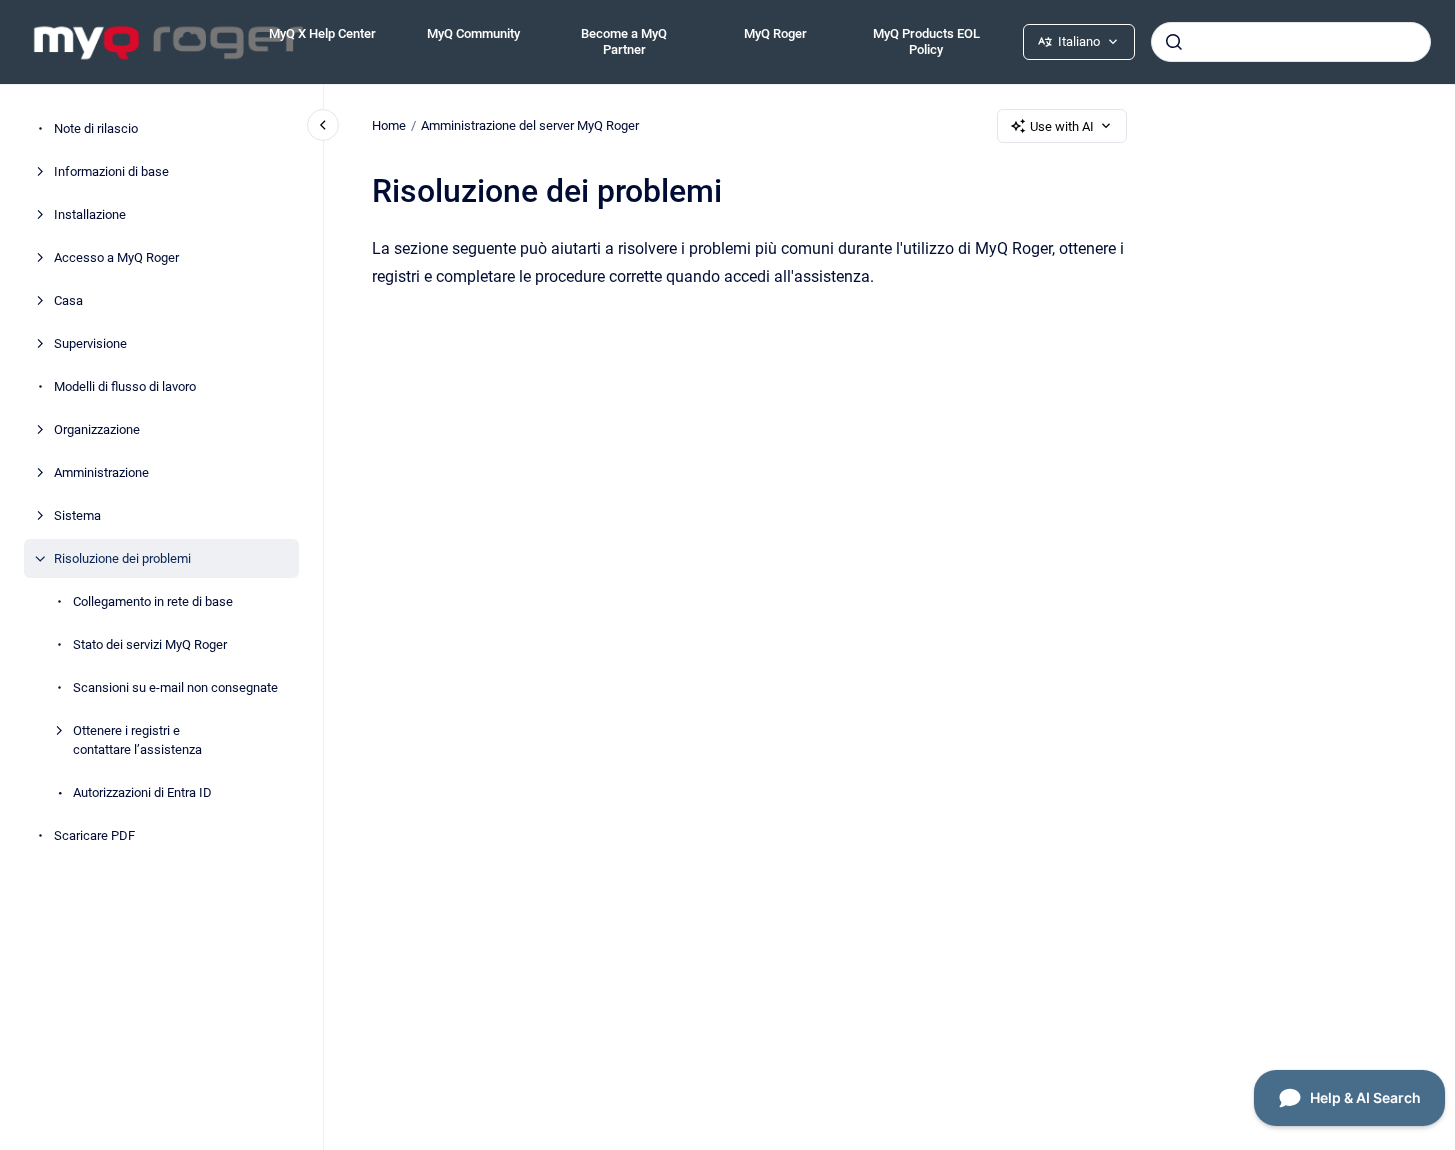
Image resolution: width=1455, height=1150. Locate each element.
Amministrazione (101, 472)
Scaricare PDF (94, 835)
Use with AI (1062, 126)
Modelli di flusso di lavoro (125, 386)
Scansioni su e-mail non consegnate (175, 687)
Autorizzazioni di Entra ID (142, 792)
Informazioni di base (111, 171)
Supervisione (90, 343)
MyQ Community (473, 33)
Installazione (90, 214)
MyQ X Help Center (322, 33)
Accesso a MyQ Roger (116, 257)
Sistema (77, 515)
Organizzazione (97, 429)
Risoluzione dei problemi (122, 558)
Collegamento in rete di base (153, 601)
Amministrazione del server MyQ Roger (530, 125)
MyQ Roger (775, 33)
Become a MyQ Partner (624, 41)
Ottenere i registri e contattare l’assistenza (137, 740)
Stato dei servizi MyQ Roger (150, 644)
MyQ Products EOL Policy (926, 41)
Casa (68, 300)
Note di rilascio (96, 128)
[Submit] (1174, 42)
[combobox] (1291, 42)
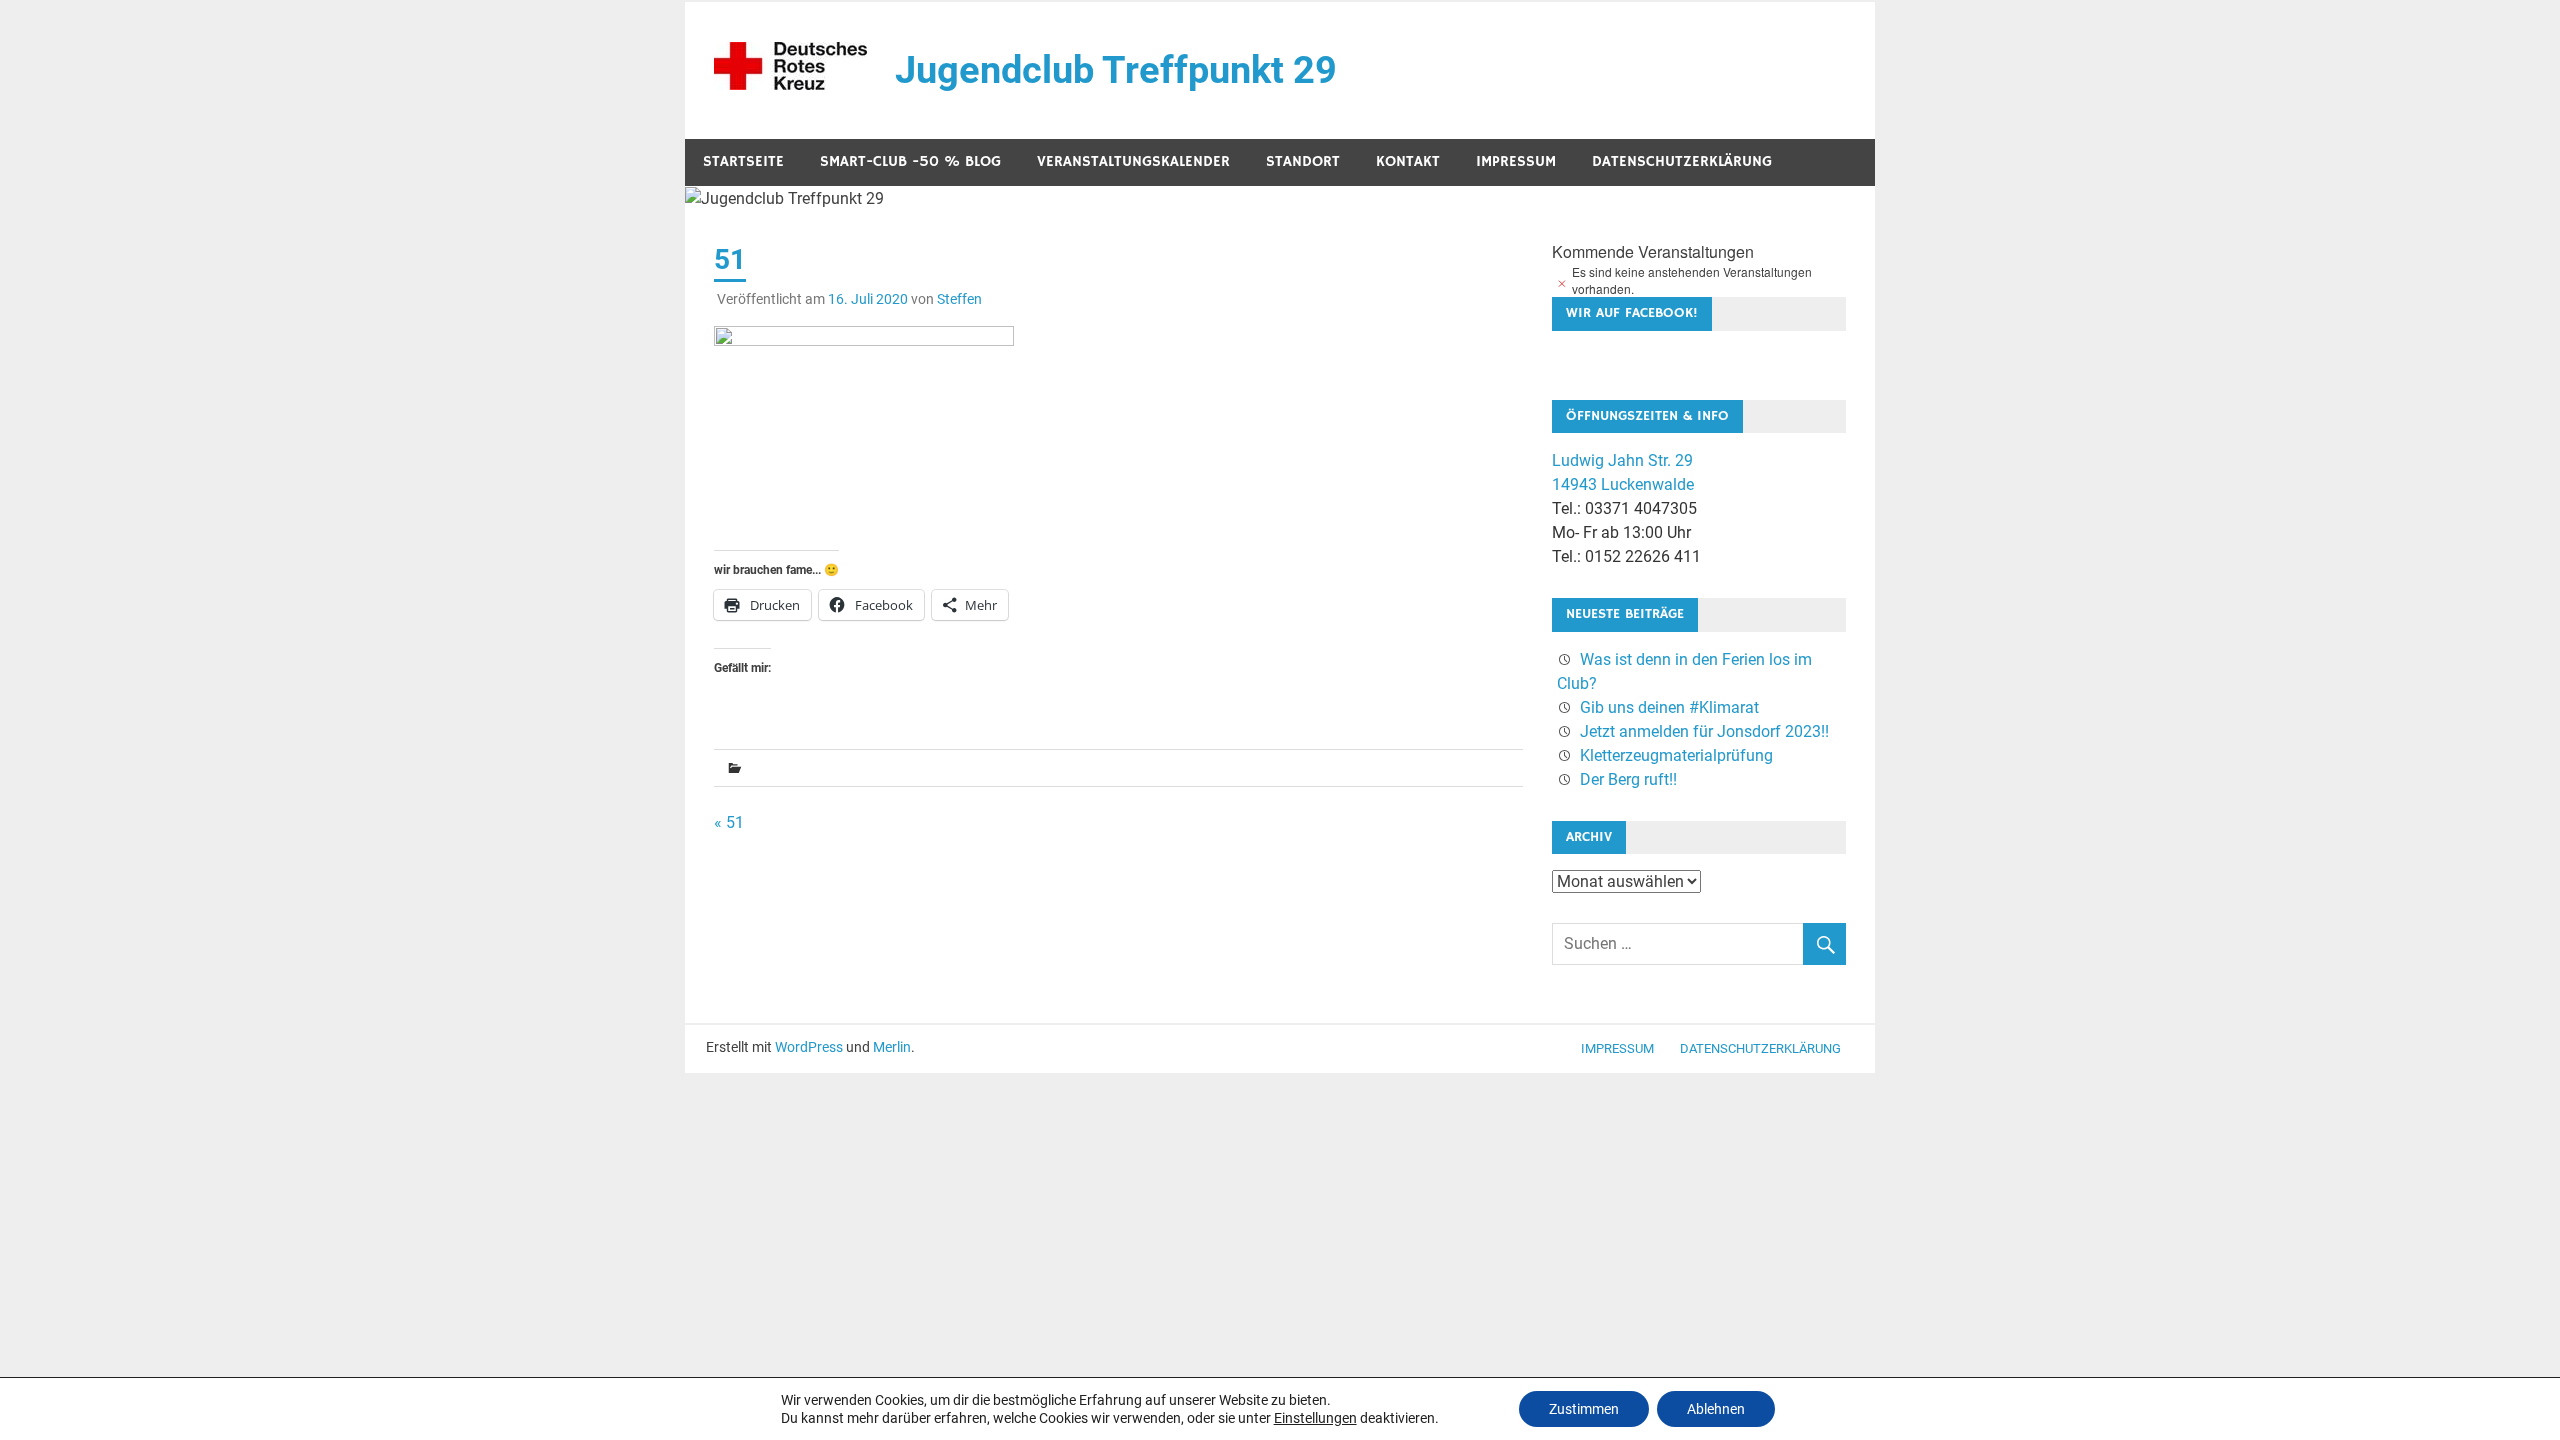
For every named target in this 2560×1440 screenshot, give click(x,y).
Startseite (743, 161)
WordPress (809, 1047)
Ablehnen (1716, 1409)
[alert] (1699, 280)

---

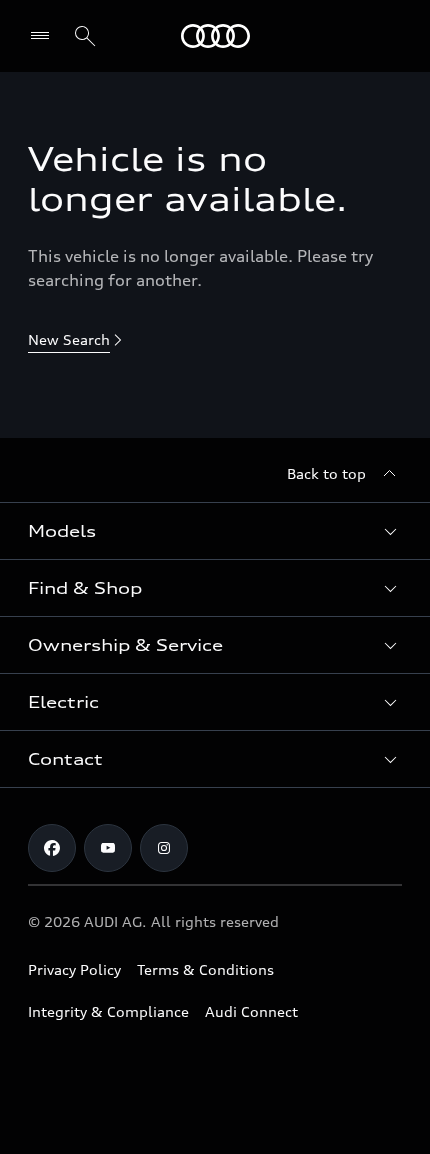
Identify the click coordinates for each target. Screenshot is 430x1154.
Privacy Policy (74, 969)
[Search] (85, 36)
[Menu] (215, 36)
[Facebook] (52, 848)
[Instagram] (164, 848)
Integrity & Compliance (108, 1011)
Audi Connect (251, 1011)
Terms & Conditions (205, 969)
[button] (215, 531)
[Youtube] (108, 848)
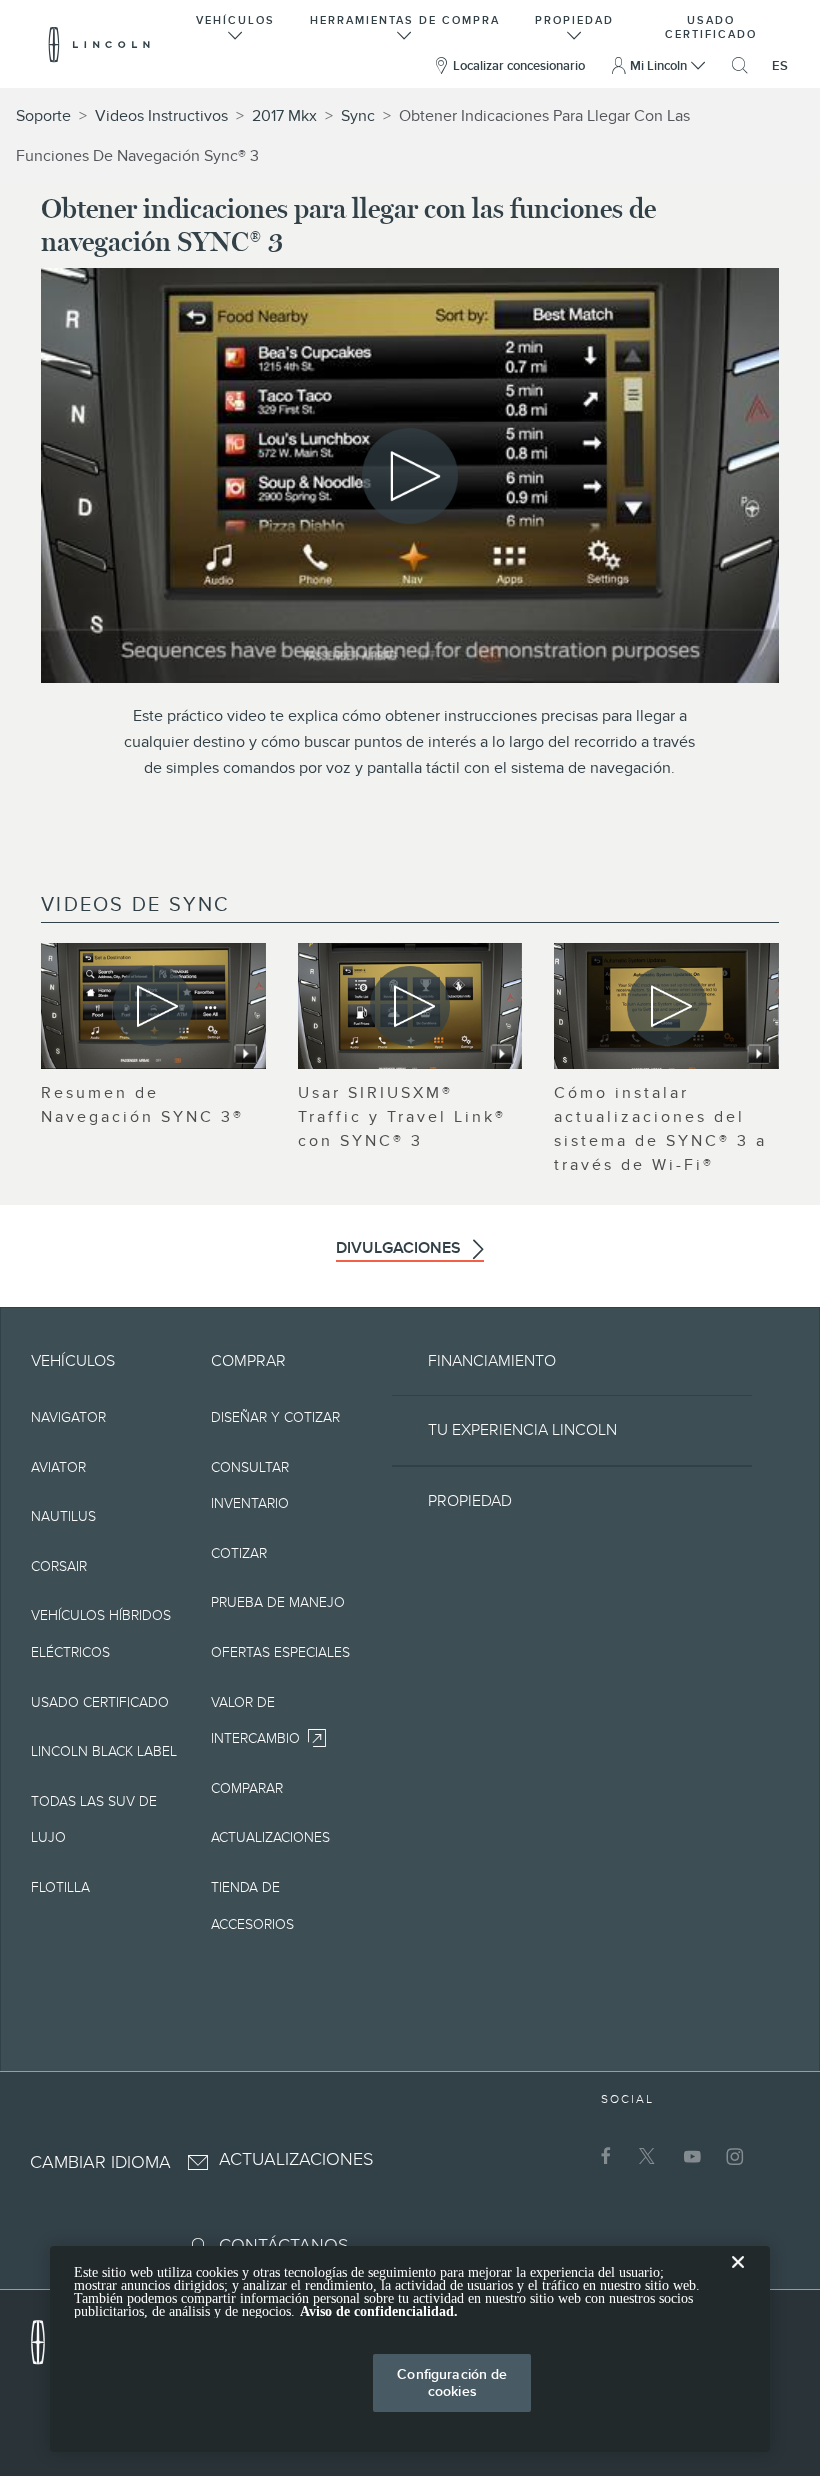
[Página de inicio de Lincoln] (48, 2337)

» Brief:
Which lines above carry the string "Amministrazione"? Copy those lines.

» Solution:
Amministrazione (101, 472)
Amministrazione del server MyQ Roger (530, 125)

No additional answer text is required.